As for the actual process of dying via a deadly drug cocktail, many claim that it is peaceful and dignified.
Dan Diaz, the husband of Brittany Maynard, who died by assisted suicide, said, “She died in the same way that she lived her life, with grace, compassion and love.” He spent the last months of her life caring for her and contacting clinical trials. He took a leave of absence from work and helped her with her medications, working to ensure that she could “have a good day.”
On the day she took the deadly drugs, she was surrounded by her loved ones, held by Diaz. She took the medications and within five minutes she was in what USA Today calls a “peaceful sleep.” Thirty minutes later, her breathing slowed, and she died.
But not everyone who dies by assisted suicide has a peaceful death as promised.
A 2022 study found that many patients who were prescribed certain drugs for suicide were at risk of a “distressing death.” Reports have indicated that people have literally drowned to death while immobilized by the paralytic drug they are given. To onlookers, they appear peaceful, but inside, they are suffering and unable to move.
A study in the medical journal Anaesthesia found that long, painful deaths from assisted suicide and euthanasia are alarmingly common; a third of patients took 30 hours to die, while four percent took seven days to die.
Additionally, experiments with assisted suicide and euthanasia revealed there is more suffering — with one drug cocktail allegedly “burning patients’ mouths and throats, causing some to scream in pain.”
Since 2013, Oregon has used varying drug combinations meant to induce drowsiness and other symptoms to cause death — most commonly diazepam, which causes sedation; digoxin, which slows or stops the heart and is used in certain methods of abortion; morphine, an opioid; phenobarbital, and amitriptyline, an antidepressant. In the Netherlands and Belgium sodium thiopental — also called thiopental, Sodium Pentothal, thiopentone, or Trapanal — is used in assisted death.

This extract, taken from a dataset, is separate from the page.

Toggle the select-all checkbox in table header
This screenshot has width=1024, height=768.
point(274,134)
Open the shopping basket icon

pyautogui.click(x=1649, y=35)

It’s also used to execute prisoners who receive the death penalty.
“Drugs used for medical purposes are required to undergo a stringent approval process in order to assess efficacy and safety,” researchers concluded. “But the drugs being used for ‘assisted dying’ have not undergone such process; the safety and effectiveness of previous and current combinations of lethal drugs is largely unknown.”
Pressured to die
It may just be that killing people who are disabled or ill is less costly than caring for them. In fact, a cost estimate report on Canada’s “medical assistance in dying” (MAiD) was submitted to Parliament in 2020 encouraging the expansion of MAiD because it had saved the country’s government nearly $87 million and would “result in a net reduction in health care costs for the provincial governments.” The very next year, Canada’s lawmakers expanded access to MAiD.
In the US, patients have also been offered assisted death instead of legitimate health care treatments as a way for insurance companies to cut costs.
Commentary:
USA Today plants the seed that no one should attempt to talk a loved one out of suicide and spreads the misconception that it is more ‘graceful,’ ‘dignified,’ and ‘peaceful’ to die by suicide if you are ill or disabled. Research shows otherwise.
No loving family member or friend typically supports an able-bodied person in carrying out suicide. People have even been convicted for it. But when a person is ill or disabled, pro-assisted death individuals and organizations have determined that their lives are no longer worth living.
This is not kind, compassionate, or graceful. It’s discriminatory.
One of the main reasons a person requests assisted suicide is to prevent feeling like a burden to their family members. By blindly accepting a person’s request for assisted suicide, a family member is confirming that fear — that they are indeed a burden and everyone would be better off if they died sooner than later.